Using "text" as the search string, find the matching lines below and copy them.

┌──

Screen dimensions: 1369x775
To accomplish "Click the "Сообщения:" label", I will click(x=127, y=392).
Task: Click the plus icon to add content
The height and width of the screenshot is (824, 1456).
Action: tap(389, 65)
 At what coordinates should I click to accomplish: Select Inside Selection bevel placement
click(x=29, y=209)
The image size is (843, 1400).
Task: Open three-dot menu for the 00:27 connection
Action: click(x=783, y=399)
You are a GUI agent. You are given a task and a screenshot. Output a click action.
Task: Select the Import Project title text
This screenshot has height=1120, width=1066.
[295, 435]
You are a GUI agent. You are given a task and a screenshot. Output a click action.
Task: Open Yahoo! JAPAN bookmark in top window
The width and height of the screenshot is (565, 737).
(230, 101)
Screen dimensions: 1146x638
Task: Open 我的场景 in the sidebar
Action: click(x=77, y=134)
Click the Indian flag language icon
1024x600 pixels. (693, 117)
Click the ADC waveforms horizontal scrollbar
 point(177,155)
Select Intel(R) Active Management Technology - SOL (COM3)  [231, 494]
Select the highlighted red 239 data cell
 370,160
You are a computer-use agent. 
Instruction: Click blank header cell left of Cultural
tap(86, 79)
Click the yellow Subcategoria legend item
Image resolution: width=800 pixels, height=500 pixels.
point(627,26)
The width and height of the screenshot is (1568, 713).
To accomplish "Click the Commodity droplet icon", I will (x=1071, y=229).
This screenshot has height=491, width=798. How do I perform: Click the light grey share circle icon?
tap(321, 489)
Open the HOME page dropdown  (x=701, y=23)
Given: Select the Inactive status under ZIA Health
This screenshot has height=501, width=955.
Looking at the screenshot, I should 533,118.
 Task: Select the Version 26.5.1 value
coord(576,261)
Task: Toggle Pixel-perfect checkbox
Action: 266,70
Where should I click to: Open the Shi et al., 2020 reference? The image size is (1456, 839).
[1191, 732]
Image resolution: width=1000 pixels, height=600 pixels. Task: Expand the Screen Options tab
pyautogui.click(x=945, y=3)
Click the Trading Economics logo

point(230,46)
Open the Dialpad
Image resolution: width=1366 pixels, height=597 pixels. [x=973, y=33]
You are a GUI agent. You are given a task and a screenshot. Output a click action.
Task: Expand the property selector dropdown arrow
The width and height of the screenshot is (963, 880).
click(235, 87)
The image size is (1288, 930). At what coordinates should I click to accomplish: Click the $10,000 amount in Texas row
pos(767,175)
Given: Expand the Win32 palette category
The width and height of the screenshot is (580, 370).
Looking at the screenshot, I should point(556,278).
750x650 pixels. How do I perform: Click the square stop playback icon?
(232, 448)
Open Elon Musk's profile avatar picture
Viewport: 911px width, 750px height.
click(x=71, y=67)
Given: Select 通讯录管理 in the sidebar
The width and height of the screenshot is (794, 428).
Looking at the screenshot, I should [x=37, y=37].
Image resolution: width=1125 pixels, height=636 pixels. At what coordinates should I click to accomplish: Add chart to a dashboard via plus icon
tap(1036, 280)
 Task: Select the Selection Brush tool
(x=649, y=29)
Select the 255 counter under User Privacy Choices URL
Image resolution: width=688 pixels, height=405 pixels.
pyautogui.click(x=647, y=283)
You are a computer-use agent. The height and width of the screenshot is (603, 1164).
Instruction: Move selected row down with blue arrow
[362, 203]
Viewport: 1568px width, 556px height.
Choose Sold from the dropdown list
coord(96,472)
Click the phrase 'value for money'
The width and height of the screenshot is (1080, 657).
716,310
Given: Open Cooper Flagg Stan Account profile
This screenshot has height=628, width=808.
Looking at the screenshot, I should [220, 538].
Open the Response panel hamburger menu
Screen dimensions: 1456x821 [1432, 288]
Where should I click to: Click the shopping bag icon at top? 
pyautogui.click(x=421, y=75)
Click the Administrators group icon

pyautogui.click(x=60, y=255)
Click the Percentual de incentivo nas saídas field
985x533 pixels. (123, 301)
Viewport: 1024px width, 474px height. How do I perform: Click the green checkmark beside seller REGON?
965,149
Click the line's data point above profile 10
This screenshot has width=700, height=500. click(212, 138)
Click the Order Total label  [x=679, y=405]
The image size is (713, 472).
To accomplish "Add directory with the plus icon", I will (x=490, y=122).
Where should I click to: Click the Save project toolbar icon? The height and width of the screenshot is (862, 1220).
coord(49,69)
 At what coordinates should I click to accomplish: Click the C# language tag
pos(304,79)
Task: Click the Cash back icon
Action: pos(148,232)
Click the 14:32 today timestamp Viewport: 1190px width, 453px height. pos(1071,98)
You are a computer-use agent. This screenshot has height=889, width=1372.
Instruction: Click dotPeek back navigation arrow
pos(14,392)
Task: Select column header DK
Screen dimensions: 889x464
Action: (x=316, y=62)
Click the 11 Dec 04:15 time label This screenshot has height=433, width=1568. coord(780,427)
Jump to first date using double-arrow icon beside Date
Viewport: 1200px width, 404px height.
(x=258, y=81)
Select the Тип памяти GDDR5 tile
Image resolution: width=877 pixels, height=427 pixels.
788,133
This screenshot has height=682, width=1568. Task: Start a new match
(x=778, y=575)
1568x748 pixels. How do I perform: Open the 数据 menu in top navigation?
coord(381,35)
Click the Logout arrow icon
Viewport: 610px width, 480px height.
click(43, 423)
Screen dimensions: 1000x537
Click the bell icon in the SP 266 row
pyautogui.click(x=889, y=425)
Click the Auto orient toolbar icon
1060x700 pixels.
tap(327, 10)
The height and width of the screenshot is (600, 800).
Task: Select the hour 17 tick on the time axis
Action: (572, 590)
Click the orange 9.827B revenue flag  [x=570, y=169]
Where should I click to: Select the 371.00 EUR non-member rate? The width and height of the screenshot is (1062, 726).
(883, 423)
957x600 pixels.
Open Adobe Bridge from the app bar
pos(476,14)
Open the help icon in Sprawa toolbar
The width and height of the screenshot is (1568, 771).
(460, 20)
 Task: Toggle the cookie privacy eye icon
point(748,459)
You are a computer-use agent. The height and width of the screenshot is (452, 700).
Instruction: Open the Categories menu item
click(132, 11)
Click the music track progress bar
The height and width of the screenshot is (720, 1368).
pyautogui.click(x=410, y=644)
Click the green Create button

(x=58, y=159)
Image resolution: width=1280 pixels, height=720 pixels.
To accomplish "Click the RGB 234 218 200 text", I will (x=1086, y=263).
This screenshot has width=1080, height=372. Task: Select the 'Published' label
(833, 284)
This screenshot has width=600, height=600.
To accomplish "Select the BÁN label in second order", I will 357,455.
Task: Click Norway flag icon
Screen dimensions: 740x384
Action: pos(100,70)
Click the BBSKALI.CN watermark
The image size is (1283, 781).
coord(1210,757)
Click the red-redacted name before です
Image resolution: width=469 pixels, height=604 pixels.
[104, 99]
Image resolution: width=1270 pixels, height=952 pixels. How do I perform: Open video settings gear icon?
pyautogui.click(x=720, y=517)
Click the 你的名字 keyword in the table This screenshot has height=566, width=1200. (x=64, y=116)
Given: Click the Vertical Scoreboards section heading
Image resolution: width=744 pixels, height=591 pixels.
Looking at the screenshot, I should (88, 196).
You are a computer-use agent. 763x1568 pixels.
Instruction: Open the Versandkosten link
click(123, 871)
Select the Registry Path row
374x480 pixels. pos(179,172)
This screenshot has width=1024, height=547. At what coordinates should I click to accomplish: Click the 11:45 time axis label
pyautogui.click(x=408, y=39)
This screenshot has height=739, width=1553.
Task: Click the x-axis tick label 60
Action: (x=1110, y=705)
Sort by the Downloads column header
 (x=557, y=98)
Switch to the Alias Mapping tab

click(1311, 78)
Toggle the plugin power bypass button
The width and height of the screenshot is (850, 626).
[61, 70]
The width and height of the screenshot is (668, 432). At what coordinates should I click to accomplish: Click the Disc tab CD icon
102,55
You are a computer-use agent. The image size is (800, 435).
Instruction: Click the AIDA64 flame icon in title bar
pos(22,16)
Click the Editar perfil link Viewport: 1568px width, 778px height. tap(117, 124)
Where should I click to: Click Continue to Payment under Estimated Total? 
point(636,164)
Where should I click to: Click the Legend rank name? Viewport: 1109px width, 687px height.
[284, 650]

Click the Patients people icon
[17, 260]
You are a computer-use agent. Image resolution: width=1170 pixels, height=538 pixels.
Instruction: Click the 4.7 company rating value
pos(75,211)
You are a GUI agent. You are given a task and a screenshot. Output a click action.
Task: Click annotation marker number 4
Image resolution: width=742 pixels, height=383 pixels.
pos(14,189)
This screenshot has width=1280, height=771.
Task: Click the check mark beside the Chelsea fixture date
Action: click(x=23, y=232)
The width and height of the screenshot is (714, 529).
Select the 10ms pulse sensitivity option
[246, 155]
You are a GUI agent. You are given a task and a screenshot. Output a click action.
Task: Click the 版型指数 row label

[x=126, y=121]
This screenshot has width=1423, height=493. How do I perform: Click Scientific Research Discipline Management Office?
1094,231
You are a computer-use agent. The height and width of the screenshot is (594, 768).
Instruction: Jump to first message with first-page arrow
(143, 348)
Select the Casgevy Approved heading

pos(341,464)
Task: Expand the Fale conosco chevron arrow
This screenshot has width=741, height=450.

└──

* Result below
Task: Select the Import Project title text
To accomplish "Click the RGB 234 218 200 text", I will (x=1086, y=263).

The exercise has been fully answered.